The decoration of the figures’ thrones and crowns, on which both the feng huang and the dragon appear, carries further the theme of
power: dragon’s heads occur on the armrests, while the legs of the thrones are made up of a lion’s head and paw. The Chinese did not know much about lions in early times, and it was not until the Han dynasty (206 B.C.-A.D. 220) and later that the winged lion of the Near East and the Buddhist lion of India were introduced into Chinese art as the protectors of sacred buildings and defenders of the law.
ADDENDUM:
E.T.C WERNER ( 1922 ):When Chiang Tzŭ-ya was fighting for Wu Wang of the Chou dynasty against the last of the Shang emperors, Chao Kung-ming, then a hermit on Mount Ô-mei, took the part of the latter. He performed many wonderful feats. He could ride a black tiger and hurl pearls which burst like bombshells. But he was eventually overcome by the form of witchcraft known in Wales as Ciurp Creadh. Chiang Tzŭ-ya made a straw image of him, wrote his name on it, burned incense and worshipped before it for twenty days, and on the twenty-first shot arrows made of peach-wood into its eyes and heart. At that same moment Kung-ming, then in the enemy’s camp, felt ill and fainted, and uttering a cry gave up the ghost.

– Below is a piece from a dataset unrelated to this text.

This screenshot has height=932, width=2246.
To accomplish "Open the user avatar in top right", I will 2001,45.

Later on Chiang Tzŭ-ya persuaded Yüan-shih T’ien-tsun to release from the Otherworld the spirits of the heroes who had died in battle, and when Chao Kung-ming was led into his presence he praised his bravery, deplored the circumstances of his death, and canonized him as President of the Ministry of Riches and Prosperity.

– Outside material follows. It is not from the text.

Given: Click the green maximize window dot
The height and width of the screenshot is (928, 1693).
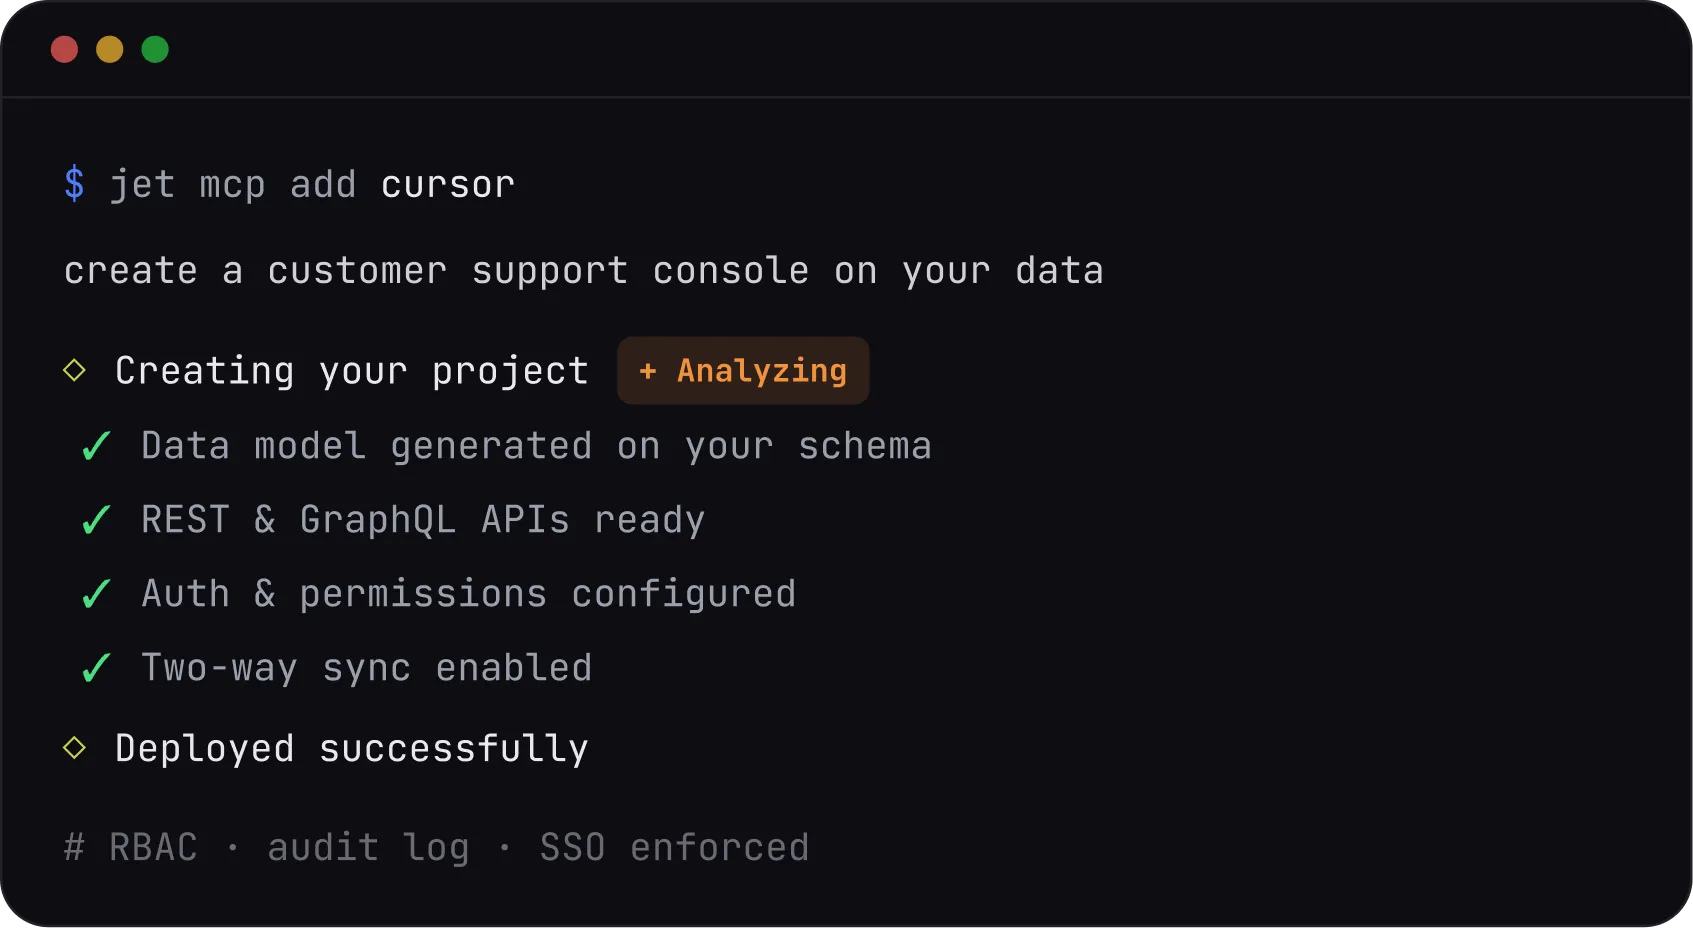Looking at the screenshot, I should click(x=155, y=49).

The God of Riches is universally worshipped in China; images and portraits of him are to be seen everywhere. Talismans, trees of which the branches are strings of cash, and the fruits ingots of gold, to be obtained merely by shaking them down, a magic inexhaustible casket full of gold and silver—these and other spiritual sources of wealth are associated with this much-adored deity. He himself is represented in the guise of a visitor accompanied by a crowd of attendants laden with all the treasures that the hearts of men, women, and children could desire.
…”By comparison, our reality is impoverished. Our rationality, the mark of the scholar, brings vast power over the material world, but banishes the very notion of ghosts and demons. We have no need of a snarling face on the back of the door, no call for a companion wielding an axe in our troubled dreams.”